__TEXT TO READ__.
· · · · ·

First we import some more useful libraries, and set logging level to DEBUG to make sure we see all logging messages.

In [14]:
import re
import collections
import pathlib, os
import logging
import unicodedata

from IPython.display import display, HTML
from tf.fabric import Fabric
import pandas as pd

logging.getLogger().setLevel(logging.DEBUG) # for terminal messages

Assuming that the subdirectory `texts` contains the HTML files generated earlier, we can import all files in the pattern `texts/*.html`. At this point we just want to do language statistics and not look at the actual texts, so it is sufficient to import the paragraphs of all texts in no particular order.

In [4]:
files_barwar = pathlib.Path.cwd().glob('texts/bar text *.html') # get source texts
files_urmi_c = pathlib.Path.cwd().glob('texts/cu *.html')

We also prepare a dictionary with some characters that need to be replaced.

In [5]:
# Characters to be replaced
replace = {
    '\u2011': '\u002d',  # U+2011 NON-BREAKING HYPHEN -> U+002D HYPHEN-MINUS
    '\u01dd': '\u0259',  # U+01DD LATIN SMALL LETTER TURNED E -> U+0259 LATIN SMALL LETTER SCHWA
    '\uf1ea': '\u003d',  # U+F1EA Deprecated SIL character -> U+003D '=' EQUALS SIGN
    '\u2026': '...',  # U+2026 '…' HORIZONTAL ELLIPSIS -> three dots
    'J\u0335': '\u0248',  # 'J' + U+0335 COMBINING SHORT STROKE OVERLAY -> U+0248 'Ɉ' LATIN CAPITAL LETTER J WITH STROKE
    'J\u0336': '\u0248',  # 'J' + U+0336 COMBINING LONG STROKE OVERLAY -> U+0248 'Ɉ' LATIN CAPITAL LETTER J WITH STROKE
    '\u002d\u032d': '\u032d\u002d',  # Switch positions of Hyphen and Circumflex accent below
    '\u2011\u032d': '\u032d\u002d',  # Switch positions of Non-breaking hyphen and Circumflex accent below
}

Now we go right ahead to loop over the html files and convert them to a TextFabric structure.

In [6]:
def combine_chars(text):
    """Yield letters combined with combining diacritics"""
    
    char = [] # compose string here: letter + diacritic
    
    for c in text:
        
        # add diacritic
        # indicated as 'Mn': non-spacing combining mark
        if unicodedata.category(c) == 'Mn':
            char.append(c)
            continue
        
        # yield the string; at this point will be: letter + (diacritic)
        if char:
            yield ''.join(char)
            
        char = [c] # save in list and get diacritic next if there is one
        
    yield ''.join(char) # yield empty chars

# keep object counts
raw_features = collections.defaultdict(lambda:collections.defaultdict(set))
raw_oslots = collections.defaultdict(lambda:collections.defaultdict(set))

# initialize counters (will be increased to start from 1)
this_text = 0
this_paragraph = 0
this_line = 0
this_sentence = 0
this_subsentence = 0
this_word = 0
this_morpheme = 0
this_foreign = 0
this_prosa = 0

slot = 0 # i.e. chars

process_dialects = {'Barwar': files_barwar,
                    'Urmi_C': files_urmi_c}

text_ids = []

for dialect, files in process_dialects.items():
    
    # TODO At this point record book/publication/dialect?
    # E.g. SSLL_2016_Urmi_C, HOS_2008_Barwar?
    
    for file in files:
        
        logging.info(f'Processing file {file.name} ...')
        
        for p in html_to_text(file, replace=replace):
            # metadata:
            # - dialect
            # - file.name
            
            if p.type.startswith('gp-') and str(p).strip():
                # store metadata from headings:
                # - text_id
                # - title
                # - informant
                # - place
                # - version (if applicable -- only Urmi_C A35)

· · · · ·

Entries on where items appear
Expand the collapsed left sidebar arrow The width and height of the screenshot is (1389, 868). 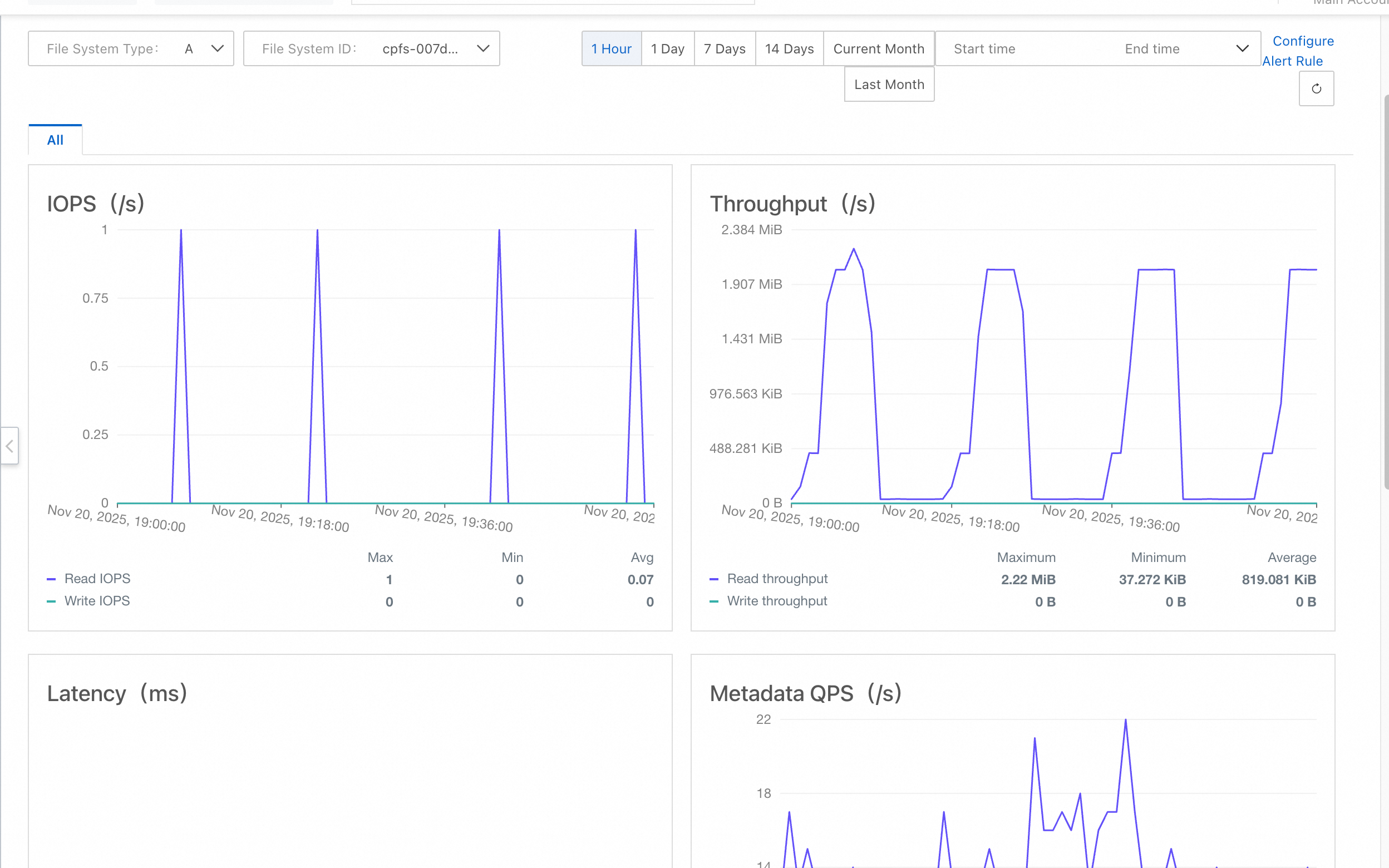pos(9,446)
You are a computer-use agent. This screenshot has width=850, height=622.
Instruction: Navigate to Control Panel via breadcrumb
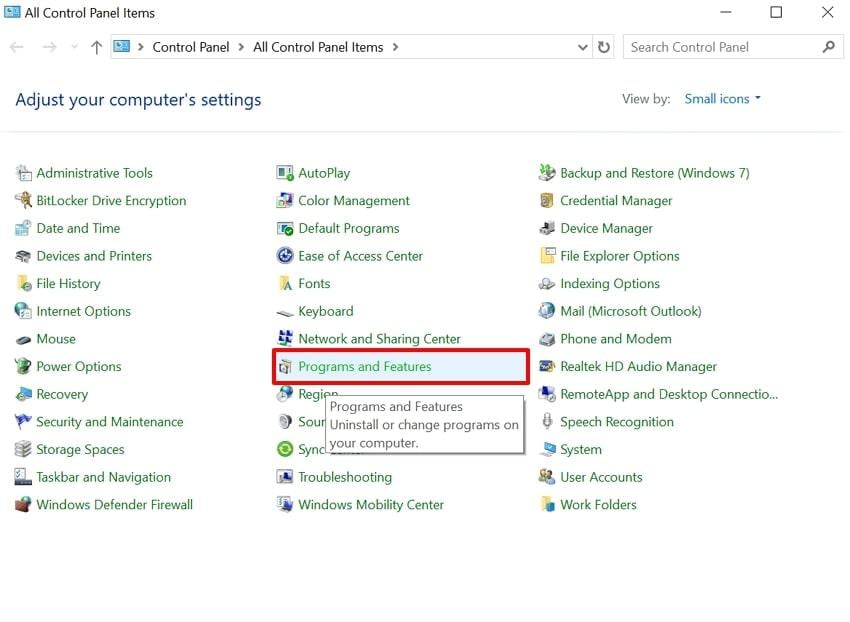click(x=190, y=46)
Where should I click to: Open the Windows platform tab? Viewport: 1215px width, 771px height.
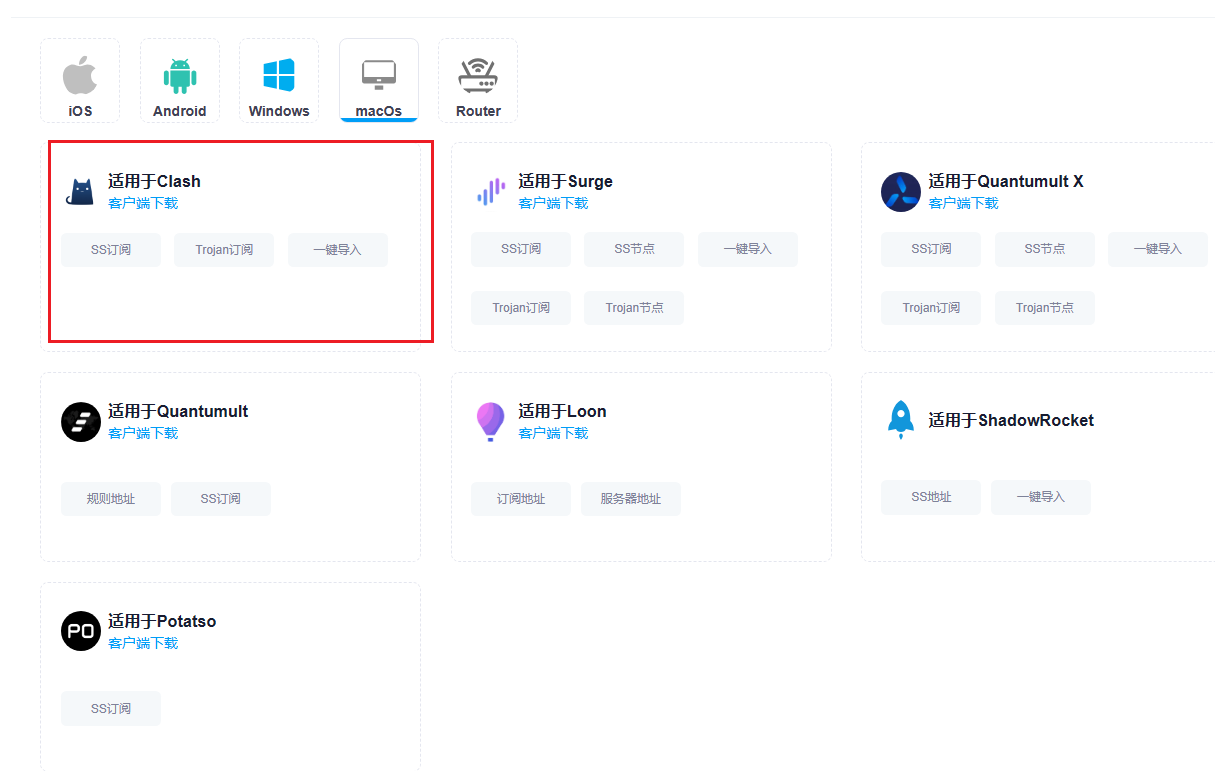(x=279, y=81)

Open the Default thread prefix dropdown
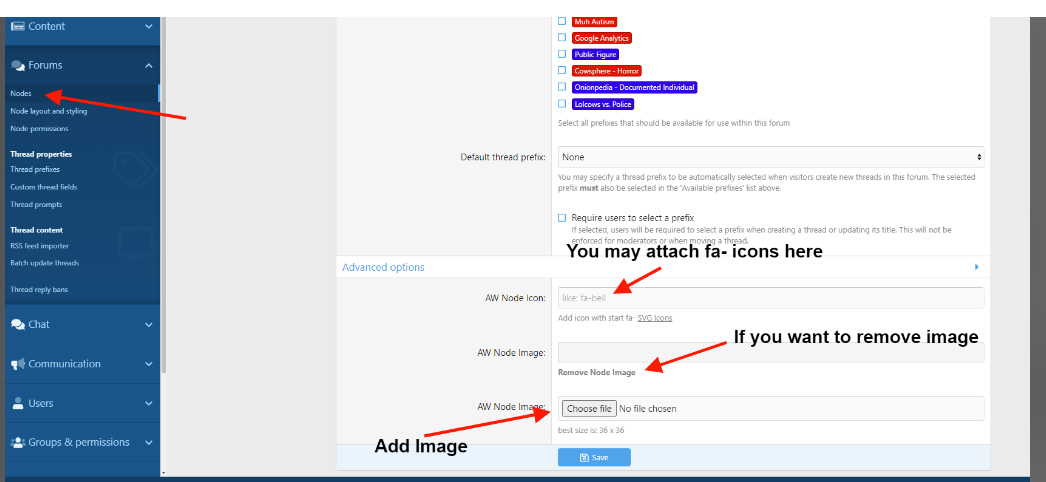pyautogui.click(x=770, y=157)
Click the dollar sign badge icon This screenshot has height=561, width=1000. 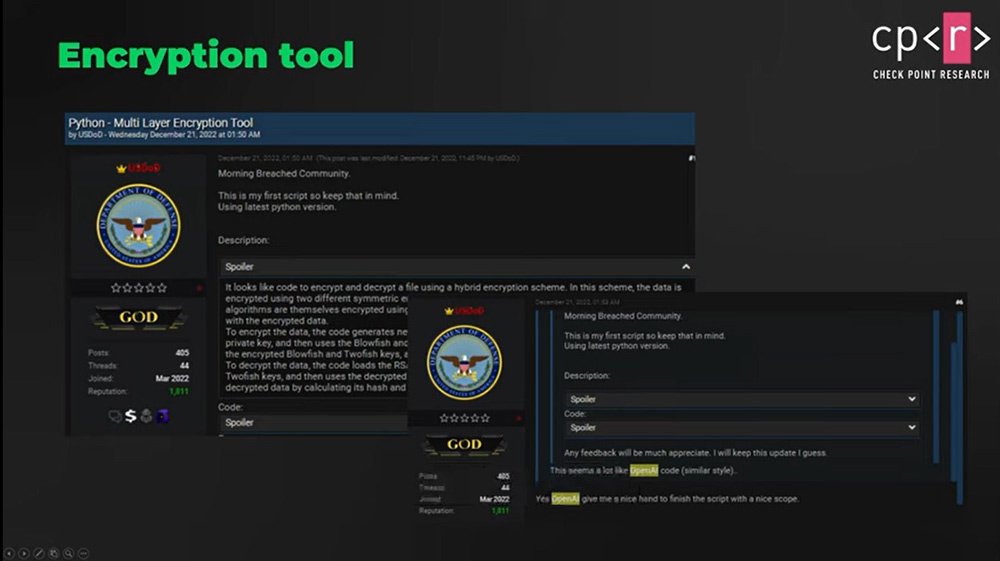click(x=131, y=416)
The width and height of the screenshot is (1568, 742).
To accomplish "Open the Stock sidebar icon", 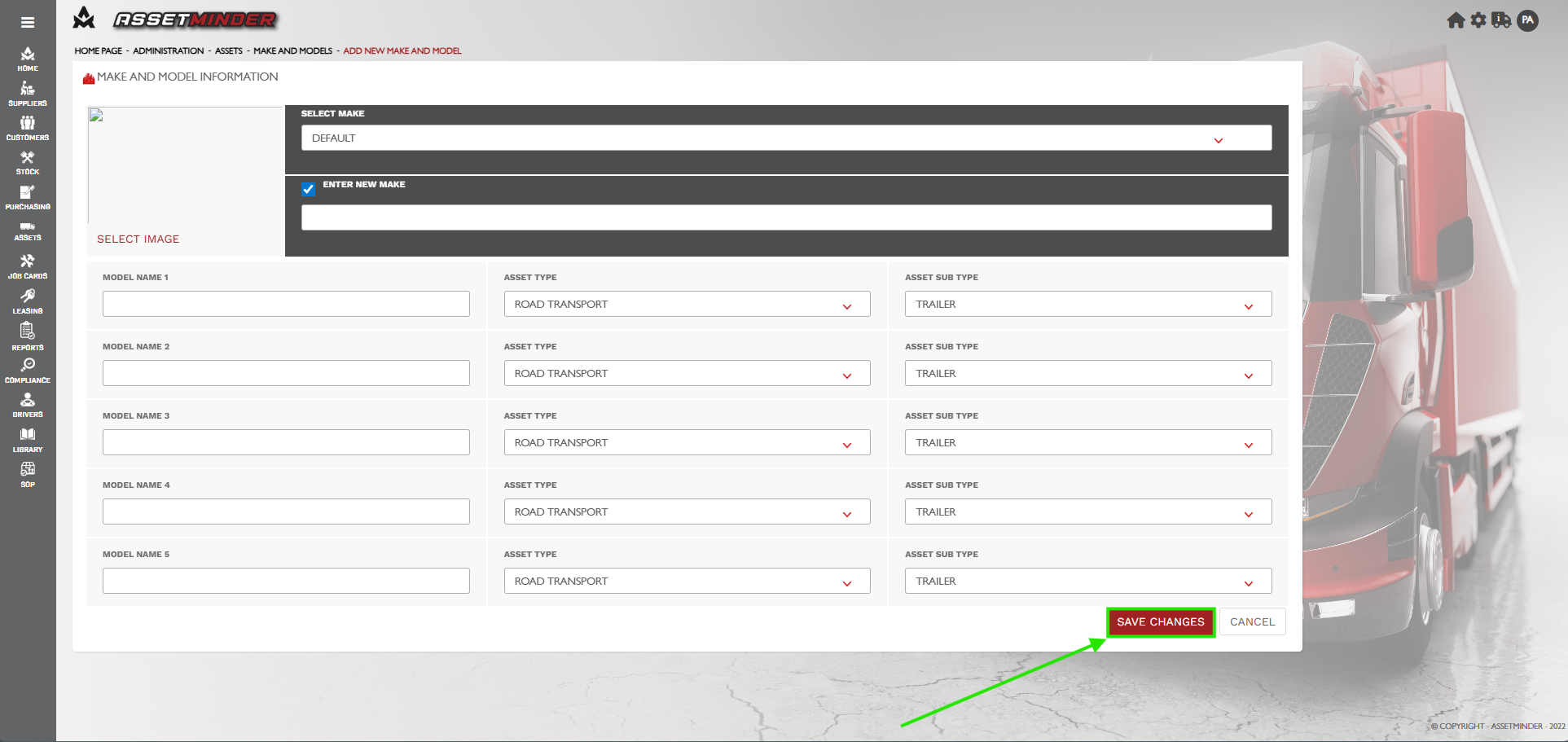I will point(28,162).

· · · · ·

__WRITTEN PROBLEM__.
Answer these questions about the notebook text on converting HTML files:
(a) What logging level is set so that all logging messages are shown?
(b) In the replacement dictionary, what does the horizontal ellipsis character become?
(c) Which two dialect names are keys in `process_dialects`?

__ANSWER FOR THE TASK__.
(a) DEBUG
(b) Three dots
(c) Barwar and Urmi_C